**What you will do:** Starting with the line that contains "Viewport: 2070px width, 1238px height." and stopping after the line that contains "Task: Click Load Filament for T2", copy the entries below exactly. Include nothing else.

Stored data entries
************

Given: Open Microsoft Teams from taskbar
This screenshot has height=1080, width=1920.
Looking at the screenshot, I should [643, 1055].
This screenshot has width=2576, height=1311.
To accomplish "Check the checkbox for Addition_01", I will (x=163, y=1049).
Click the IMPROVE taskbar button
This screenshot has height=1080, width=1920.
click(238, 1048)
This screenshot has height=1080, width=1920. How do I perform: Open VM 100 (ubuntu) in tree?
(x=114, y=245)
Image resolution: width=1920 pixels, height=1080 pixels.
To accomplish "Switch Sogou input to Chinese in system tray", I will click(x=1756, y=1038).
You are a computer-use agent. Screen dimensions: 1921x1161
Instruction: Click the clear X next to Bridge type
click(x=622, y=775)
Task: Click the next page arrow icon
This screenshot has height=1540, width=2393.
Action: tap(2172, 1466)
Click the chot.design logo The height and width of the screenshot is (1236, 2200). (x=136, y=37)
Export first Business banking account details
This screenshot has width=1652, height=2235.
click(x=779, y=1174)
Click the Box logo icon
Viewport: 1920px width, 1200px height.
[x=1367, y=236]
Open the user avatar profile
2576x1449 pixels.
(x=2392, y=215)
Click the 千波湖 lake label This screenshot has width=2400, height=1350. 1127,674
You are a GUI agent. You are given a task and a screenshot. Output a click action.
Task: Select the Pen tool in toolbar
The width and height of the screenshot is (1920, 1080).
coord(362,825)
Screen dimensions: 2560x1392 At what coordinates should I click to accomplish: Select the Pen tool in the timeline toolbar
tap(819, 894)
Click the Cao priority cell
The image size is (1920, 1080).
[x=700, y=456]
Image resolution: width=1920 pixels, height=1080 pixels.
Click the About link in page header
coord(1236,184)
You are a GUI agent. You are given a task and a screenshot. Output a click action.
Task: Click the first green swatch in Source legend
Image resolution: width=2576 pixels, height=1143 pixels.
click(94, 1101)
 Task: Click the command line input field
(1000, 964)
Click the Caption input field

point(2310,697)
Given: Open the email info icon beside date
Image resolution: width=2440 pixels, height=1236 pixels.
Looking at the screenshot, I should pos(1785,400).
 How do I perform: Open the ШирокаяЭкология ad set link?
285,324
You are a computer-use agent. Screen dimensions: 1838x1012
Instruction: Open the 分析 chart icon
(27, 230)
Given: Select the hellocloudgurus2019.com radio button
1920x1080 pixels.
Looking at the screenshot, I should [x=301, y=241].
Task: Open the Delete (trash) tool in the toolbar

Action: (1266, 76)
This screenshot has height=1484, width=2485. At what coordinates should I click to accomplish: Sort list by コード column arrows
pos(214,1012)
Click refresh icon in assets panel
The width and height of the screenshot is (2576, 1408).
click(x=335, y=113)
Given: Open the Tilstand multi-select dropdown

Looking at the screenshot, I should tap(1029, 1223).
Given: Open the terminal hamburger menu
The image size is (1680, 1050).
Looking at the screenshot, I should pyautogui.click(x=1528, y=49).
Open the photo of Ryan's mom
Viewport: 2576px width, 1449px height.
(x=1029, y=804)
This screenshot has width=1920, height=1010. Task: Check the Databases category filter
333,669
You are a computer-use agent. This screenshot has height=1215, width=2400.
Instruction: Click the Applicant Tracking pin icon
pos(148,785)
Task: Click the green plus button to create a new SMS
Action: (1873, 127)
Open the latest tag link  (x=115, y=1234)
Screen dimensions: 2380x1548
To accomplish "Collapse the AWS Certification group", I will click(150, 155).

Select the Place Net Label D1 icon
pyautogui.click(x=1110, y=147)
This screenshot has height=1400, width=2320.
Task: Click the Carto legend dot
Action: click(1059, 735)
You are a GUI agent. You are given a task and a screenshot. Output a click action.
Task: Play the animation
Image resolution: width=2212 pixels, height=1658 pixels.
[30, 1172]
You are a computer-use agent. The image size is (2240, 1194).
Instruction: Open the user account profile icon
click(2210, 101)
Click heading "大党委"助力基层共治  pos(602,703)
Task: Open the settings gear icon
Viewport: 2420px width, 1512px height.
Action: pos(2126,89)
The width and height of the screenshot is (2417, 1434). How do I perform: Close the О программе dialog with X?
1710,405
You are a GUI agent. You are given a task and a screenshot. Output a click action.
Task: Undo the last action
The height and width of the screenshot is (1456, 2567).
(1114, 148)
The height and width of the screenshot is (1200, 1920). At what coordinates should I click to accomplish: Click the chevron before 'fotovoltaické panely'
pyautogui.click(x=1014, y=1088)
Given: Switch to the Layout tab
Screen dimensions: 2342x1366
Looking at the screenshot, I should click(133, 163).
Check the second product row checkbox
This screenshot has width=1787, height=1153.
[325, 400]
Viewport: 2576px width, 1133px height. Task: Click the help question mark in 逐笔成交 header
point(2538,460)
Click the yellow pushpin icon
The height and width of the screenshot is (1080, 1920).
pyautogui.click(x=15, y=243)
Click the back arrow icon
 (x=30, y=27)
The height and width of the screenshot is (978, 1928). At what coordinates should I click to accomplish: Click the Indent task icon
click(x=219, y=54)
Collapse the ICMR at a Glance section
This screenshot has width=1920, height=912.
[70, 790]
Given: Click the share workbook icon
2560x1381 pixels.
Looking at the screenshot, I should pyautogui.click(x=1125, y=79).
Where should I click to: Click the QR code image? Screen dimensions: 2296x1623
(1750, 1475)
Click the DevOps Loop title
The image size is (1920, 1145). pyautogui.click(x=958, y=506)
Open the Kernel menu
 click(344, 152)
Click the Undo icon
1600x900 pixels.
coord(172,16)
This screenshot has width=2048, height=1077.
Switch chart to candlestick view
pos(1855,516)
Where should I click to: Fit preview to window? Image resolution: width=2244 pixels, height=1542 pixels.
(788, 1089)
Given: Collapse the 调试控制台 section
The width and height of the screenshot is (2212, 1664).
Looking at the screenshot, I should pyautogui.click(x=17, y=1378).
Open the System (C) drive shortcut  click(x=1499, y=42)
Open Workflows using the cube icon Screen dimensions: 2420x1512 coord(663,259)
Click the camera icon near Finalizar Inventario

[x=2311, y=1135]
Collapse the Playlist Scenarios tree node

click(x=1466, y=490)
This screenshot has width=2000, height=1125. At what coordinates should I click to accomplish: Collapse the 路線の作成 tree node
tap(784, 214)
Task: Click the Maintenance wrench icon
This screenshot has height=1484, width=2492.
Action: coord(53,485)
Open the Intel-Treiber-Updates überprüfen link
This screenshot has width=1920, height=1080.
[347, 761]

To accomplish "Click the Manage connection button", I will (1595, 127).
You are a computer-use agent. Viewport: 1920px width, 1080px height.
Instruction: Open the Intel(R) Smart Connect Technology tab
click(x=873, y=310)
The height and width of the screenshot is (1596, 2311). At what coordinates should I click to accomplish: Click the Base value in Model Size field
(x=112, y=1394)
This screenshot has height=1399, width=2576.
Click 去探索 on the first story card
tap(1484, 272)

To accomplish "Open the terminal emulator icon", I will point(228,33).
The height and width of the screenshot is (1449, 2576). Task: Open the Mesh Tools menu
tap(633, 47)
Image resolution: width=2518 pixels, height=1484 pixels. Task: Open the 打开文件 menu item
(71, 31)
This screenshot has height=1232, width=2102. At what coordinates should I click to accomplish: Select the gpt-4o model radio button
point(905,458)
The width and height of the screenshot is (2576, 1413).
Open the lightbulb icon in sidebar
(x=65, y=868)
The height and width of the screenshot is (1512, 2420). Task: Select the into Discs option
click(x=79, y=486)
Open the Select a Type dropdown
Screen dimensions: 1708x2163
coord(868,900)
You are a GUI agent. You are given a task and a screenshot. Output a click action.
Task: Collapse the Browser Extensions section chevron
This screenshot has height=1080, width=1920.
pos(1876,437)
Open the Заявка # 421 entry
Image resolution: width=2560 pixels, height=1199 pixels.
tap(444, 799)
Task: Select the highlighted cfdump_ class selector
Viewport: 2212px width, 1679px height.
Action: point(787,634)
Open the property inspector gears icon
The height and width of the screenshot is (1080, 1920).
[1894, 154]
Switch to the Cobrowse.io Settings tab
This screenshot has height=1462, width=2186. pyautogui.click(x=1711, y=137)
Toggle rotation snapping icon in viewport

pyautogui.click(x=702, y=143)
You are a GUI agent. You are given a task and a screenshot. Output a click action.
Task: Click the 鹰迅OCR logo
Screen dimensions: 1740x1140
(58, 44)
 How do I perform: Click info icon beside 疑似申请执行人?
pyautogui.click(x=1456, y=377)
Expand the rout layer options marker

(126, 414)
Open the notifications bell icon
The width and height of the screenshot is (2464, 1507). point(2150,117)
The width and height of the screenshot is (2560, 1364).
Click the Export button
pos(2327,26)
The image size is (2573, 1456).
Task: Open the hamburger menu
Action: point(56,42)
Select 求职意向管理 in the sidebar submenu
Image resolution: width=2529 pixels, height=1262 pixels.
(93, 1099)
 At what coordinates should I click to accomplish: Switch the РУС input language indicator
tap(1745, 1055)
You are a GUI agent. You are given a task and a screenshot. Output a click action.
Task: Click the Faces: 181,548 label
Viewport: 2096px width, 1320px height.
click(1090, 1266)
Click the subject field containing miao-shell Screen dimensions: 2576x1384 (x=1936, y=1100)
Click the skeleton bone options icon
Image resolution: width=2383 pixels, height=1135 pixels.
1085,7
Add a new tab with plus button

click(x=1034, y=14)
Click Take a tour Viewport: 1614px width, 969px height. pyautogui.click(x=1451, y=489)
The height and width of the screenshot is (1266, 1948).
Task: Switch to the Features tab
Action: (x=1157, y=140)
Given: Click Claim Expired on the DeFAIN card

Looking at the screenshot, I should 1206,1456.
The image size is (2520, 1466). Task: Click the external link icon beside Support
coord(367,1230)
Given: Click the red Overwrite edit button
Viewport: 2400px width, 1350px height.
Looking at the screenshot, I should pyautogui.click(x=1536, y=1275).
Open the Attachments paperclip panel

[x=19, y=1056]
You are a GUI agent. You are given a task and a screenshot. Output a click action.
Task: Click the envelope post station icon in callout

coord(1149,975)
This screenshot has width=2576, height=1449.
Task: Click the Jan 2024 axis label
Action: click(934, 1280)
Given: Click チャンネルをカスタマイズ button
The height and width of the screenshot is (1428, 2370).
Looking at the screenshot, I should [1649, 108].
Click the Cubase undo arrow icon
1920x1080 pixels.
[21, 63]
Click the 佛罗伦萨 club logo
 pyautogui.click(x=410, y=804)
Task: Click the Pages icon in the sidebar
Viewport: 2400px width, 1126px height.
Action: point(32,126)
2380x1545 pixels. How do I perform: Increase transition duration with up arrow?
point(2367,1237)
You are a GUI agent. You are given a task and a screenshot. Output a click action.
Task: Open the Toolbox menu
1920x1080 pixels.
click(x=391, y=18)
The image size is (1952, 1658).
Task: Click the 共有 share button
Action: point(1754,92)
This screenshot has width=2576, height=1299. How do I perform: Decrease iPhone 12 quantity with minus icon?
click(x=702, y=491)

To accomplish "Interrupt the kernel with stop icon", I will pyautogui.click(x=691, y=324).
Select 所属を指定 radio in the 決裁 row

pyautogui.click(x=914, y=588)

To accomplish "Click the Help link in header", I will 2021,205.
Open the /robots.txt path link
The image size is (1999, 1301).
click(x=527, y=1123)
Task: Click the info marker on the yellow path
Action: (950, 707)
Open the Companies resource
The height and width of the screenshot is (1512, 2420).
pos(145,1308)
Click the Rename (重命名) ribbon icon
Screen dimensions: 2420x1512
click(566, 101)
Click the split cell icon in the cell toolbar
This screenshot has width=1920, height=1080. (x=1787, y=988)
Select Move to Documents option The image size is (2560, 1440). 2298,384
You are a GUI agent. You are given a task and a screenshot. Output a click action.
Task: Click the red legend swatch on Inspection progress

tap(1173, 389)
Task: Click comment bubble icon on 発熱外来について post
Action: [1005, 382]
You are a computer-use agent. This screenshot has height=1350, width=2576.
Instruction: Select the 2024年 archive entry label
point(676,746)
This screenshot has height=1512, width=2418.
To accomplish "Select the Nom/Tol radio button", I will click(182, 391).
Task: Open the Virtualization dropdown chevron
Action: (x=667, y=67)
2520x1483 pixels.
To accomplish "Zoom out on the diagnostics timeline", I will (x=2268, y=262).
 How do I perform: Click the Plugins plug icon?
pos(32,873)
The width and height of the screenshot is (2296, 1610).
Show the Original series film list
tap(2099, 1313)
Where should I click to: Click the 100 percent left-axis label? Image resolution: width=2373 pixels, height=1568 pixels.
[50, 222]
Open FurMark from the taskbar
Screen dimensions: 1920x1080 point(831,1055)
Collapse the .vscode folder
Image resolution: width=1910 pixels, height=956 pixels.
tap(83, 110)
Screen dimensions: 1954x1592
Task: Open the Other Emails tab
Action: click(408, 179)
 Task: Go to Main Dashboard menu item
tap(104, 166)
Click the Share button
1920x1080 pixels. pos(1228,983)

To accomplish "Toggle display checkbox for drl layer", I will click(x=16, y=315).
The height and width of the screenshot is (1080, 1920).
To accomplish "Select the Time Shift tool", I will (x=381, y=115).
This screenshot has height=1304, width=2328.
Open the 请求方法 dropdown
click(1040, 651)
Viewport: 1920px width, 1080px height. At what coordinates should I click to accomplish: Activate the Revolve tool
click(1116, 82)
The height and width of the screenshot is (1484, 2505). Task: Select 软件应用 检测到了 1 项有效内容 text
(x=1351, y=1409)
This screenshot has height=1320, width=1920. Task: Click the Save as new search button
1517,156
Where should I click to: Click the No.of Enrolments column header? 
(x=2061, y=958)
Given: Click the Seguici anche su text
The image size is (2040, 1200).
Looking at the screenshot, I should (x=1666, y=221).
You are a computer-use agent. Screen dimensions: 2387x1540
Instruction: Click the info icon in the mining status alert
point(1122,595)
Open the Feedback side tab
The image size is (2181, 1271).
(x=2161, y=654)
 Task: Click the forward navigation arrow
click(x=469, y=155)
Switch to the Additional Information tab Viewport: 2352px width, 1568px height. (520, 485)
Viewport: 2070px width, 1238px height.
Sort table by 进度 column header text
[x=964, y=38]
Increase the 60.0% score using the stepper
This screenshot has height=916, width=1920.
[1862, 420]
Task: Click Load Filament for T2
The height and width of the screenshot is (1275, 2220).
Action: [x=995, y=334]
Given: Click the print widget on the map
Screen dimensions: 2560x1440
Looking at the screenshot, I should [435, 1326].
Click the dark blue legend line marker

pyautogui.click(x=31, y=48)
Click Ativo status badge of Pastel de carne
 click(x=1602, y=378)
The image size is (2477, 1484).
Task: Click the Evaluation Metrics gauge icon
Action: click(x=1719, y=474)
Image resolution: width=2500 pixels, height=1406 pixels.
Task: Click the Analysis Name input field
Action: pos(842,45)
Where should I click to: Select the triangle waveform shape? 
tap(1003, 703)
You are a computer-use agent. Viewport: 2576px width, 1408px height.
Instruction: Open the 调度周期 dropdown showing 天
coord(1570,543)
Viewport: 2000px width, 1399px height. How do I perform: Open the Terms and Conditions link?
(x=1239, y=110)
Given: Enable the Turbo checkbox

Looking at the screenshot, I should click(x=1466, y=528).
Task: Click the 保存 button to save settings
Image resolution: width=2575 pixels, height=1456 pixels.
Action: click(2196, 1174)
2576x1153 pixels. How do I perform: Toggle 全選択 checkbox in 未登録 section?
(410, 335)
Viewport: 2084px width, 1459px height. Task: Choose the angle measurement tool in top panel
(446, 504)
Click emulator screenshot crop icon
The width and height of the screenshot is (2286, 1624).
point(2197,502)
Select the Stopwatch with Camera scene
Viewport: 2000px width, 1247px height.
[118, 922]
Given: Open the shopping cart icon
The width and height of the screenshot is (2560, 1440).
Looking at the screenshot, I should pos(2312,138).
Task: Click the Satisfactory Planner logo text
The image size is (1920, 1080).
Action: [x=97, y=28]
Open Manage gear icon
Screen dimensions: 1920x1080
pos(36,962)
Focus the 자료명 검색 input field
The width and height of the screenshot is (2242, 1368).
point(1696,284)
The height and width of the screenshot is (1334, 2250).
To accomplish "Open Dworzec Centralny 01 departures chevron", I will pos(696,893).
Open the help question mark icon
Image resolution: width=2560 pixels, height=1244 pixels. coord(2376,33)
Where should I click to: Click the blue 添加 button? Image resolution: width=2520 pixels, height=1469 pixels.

************

**Answer:**
Viewport: 2070px width, 1238px height.
Sort table by 进度 column header text
[x=964, y=38]
Increase the 60.0% score using the stepper
This screenshot has height=916, width=1920.
[1862, 420]
Task: Click Load Filament for T2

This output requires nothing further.